On 11/12/24 12:13, David Hildenbrand wrote:
On 07.11.24 11:21, “William Roche wrote:
From: William Roche <william.roche@xxxxxxxxxx>
When an entire large page is impacted by an error (hugetlbfs case),
report better the size and location of this large memory hole, so
give a warning message when this page is first hit:
Memory error: Loosing a large page (size: X) at QEMU addr Y and GUEST
addr Z
Hm, I wonder if we really want to special-case hugetlb here.
Why not make the warning independent of the underlying page size?

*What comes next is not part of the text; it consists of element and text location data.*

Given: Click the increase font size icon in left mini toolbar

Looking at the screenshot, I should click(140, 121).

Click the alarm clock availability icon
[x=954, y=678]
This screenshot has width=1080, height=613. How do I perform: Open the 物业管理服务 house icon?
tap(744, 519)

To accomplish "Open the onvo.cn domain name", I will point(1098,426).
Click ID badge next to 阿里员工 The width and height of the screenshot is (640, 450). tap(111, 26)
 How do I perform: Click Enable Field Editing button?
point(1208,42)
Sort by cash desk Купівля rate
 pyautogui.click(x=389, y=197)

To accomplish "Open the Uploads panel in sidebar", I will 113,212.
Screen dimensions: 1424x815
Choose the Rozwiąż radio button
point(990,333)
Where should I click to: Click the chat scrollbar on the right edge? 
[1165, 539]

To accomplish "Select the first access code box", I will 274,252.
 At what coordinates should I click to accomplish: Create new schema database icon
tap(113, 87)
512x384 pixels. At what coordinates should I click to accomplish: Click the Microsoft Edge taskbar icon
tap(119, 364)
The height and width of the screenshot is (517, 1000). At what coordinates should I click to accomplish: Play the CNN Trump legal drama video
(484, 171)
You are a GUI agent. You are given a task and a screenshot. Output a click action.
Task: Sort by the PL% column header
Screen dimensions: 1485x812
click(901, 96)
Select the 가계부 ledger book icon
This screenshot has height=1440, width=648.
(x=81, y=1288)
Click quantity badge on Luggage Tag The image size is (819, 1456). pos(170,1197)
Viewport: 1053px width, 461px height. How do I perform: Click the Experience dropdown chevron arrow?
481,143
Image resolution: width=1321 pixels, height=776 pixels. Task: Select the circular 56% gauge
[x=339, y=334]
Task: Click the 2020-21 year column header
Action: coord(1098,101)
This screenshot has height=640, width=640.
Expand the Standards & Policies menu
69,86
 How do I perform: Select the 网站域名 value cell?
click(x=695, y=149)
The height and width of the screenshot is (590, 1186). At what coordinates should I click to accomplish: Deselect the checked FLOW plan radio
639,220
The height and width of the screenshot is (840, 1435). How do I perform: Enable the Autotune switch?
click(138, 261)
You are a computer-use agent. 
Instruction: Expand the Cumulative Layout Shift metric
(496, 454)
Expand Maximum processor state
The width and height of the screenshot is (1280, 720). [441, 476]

We already have a warning provided by Qemu (in kvm_arch_on_sigbus_vcpu()):
Guest MCE Memory Error at QEMU addr Y and GUEST addr Z of type
BUS_MCEERR_AR/_AO injected
The one I suggest is an additional message provided before the above
message.
Here is an example:
qemu-system-x86_64: warning: Memory error: Loosing a large page (size:
2097152) at QEMU addr 0x7fdd7d400000 and GUEST addr 0x11600000
qemu-system-x86_64: warning: Guest MCE Memory Error at QEMU addr
0x7fdd7d400000 and GUEST addr 0x11600000 of type BUS_MCEERR_AO injected
According to me, this large page case additional message will help to
better understand the probable sudden proliferation of memory errors
that can be reported by Qemu on the impacted range.
Not only will the machine administrator identify better that a single
memory error had this large impact, it can also help us to better
measure the impact of fixing the large page memory error support in the
field (in the future).
These are some reasons why I do think this large page specific message
can be useful.